__Dataset records__:
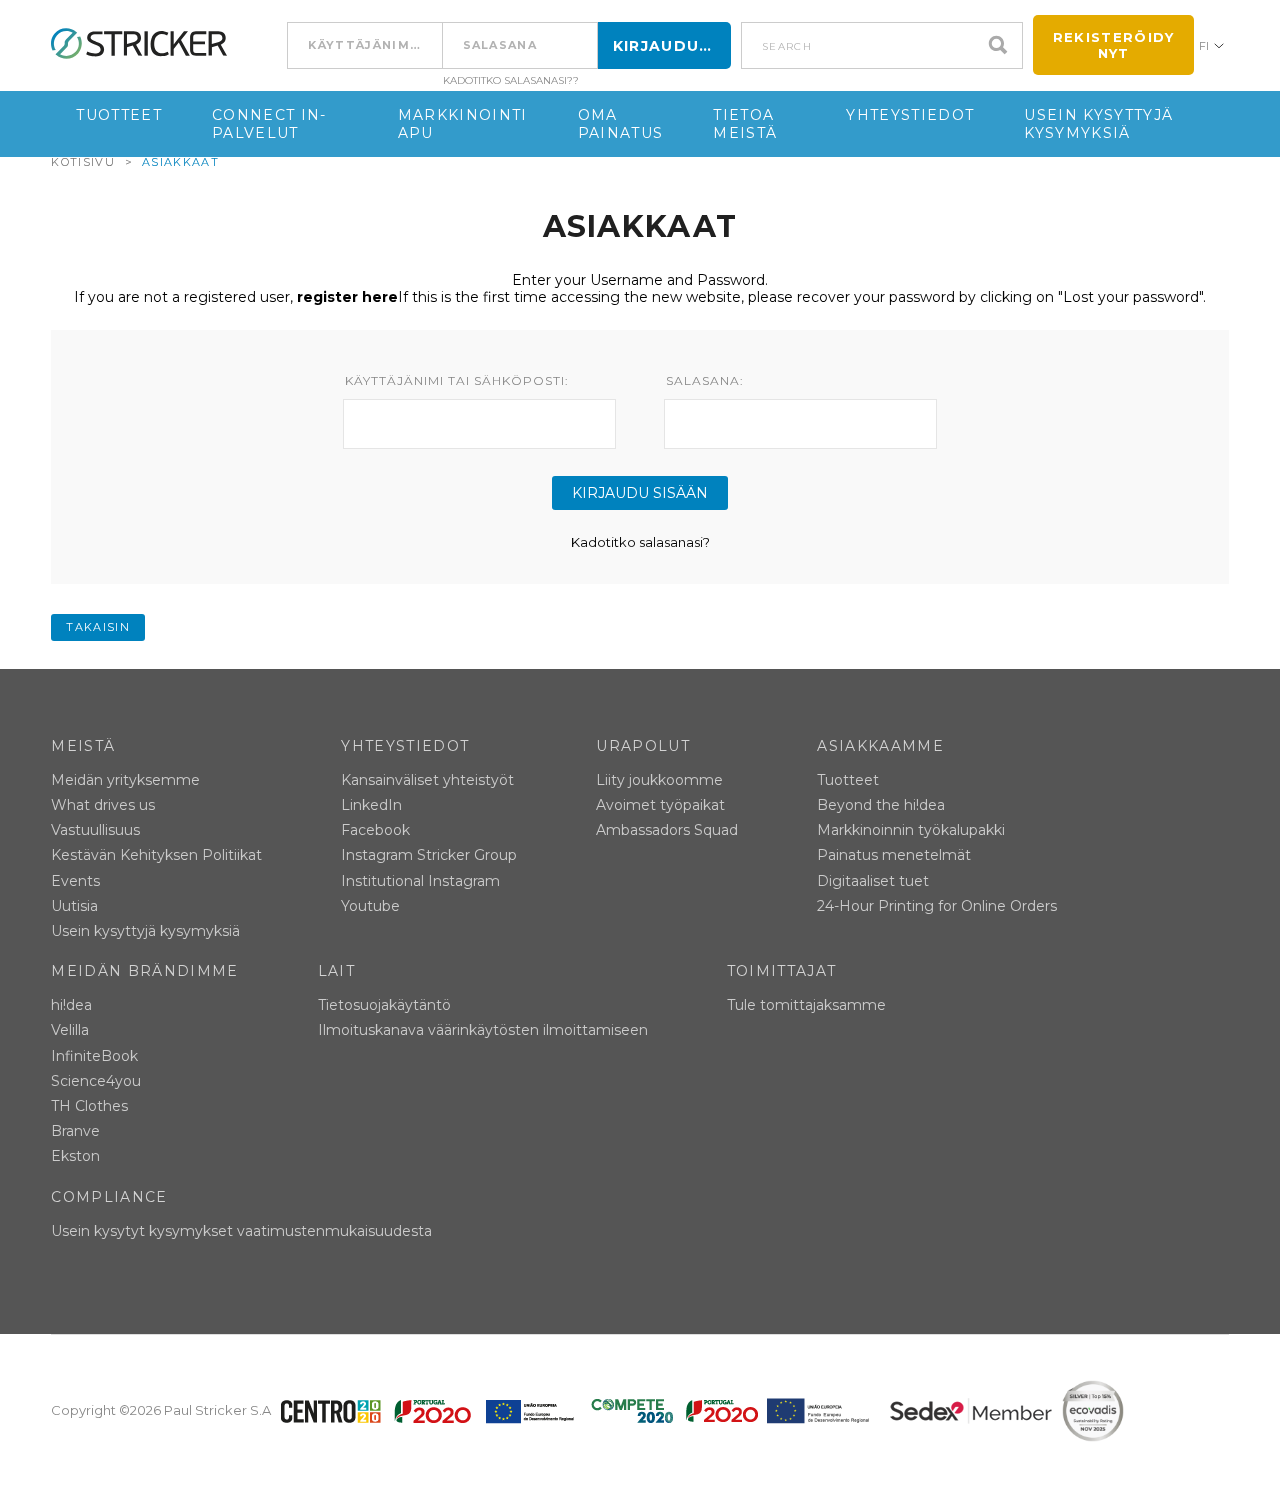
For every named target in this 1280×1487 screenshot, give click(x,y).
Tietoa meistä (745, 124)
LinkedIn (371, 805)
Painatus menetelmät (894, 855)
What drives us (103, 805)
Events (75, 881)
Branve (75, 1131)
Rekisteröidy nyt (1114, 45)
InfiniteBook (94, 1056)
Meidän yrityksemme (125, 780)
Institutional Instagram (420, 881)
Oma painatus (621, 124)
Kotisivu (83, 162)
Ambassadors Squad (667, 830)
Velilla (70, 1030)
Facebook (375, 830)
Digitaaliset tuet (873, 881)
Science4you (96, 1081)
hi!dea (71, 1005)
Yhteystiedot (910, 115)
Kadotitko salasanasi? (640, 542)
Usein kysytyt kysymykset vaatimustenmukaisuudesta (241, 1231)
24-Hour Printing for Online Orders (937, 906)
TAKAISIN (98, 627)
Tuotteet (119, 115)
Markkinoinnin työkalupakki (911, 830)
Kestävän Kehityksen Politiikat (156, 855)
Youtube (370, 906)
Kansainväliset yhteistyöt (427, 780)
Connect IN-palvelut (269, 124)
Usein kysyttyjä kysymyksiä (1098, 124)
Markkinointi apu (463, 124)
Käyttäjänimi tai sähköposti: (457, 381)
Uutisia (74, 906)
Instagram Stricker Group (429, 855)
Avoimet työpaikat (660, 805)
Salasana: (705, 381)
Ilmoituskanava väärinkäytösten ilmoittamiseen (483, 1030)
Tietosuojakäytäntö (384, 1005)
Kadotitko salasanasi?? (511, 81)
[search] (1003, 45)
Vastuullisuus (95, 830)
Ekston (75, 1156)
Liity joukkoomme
* * *
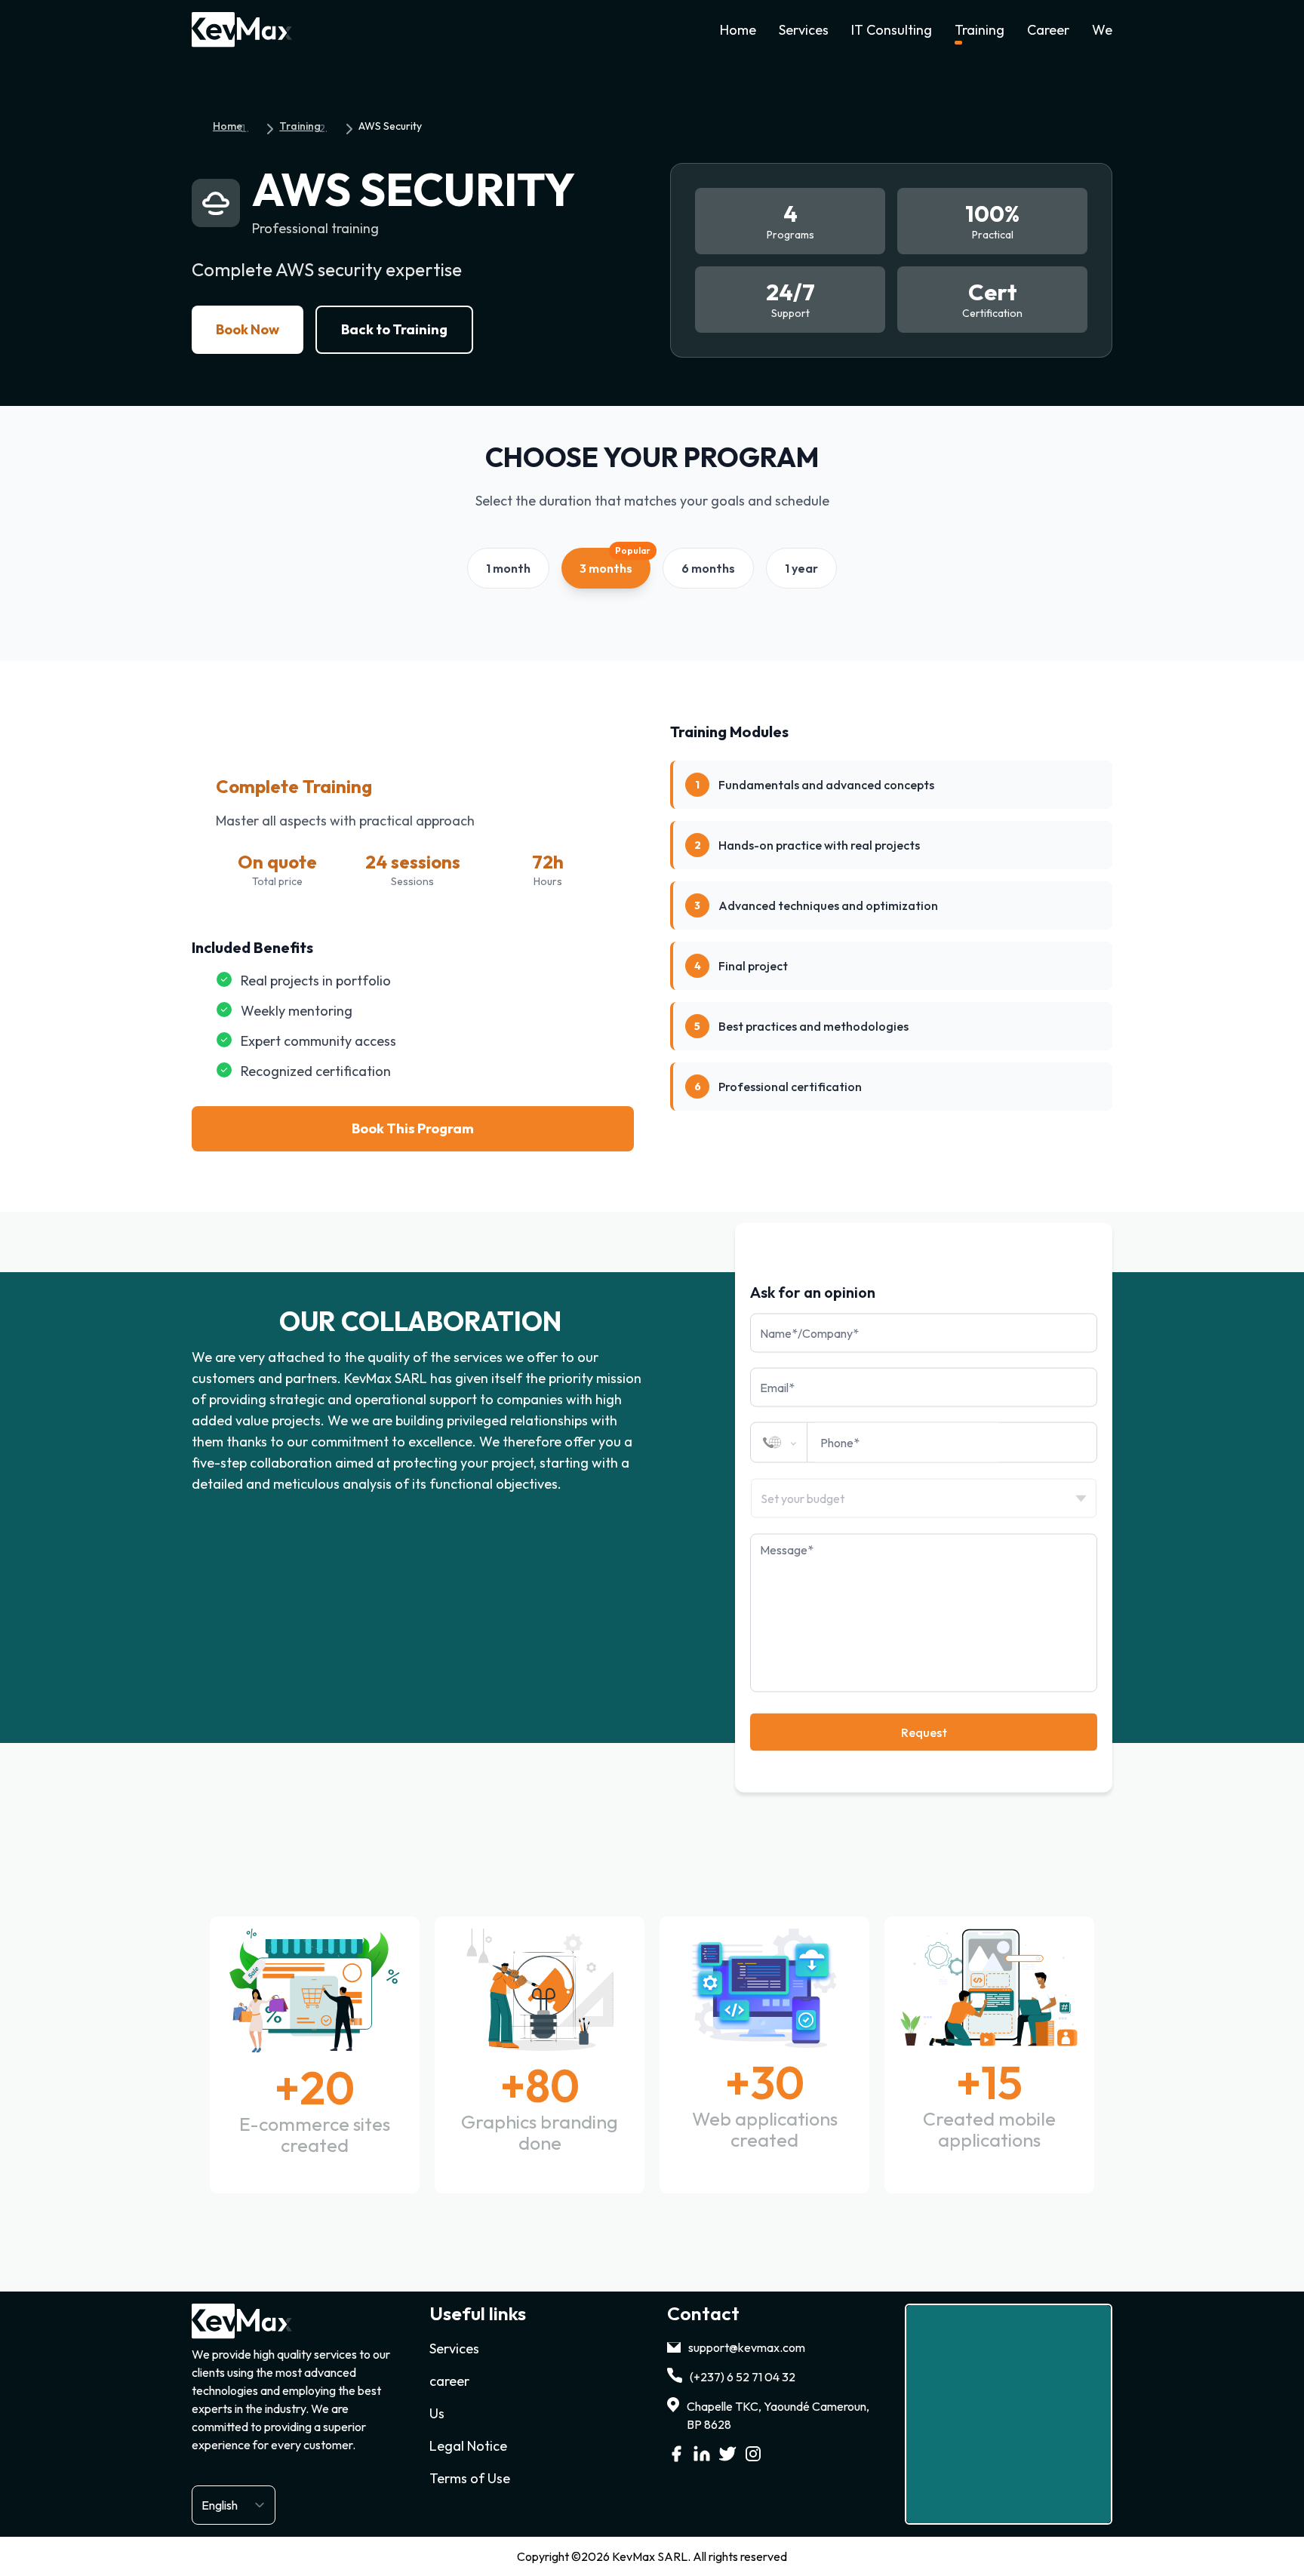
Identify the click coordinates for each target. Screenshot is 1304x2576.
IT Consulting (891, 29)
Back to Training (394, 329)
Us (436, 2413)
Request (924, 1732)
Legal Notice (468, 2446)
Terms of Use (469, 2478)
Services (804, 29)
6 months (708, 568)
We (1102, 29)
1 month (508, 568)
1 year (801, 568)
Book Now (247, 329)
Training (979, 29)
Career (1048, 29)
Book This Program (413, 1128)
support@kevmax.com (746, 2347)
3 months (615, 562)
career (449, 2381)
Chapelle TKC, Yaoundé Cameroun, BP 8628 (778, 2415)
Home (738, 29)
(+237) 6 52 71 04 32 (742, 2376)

__Problem statement__: Lines containing the word "Kadotitko": how many are there in the data above? Reply with only that number.

__Answer to the problem__: 2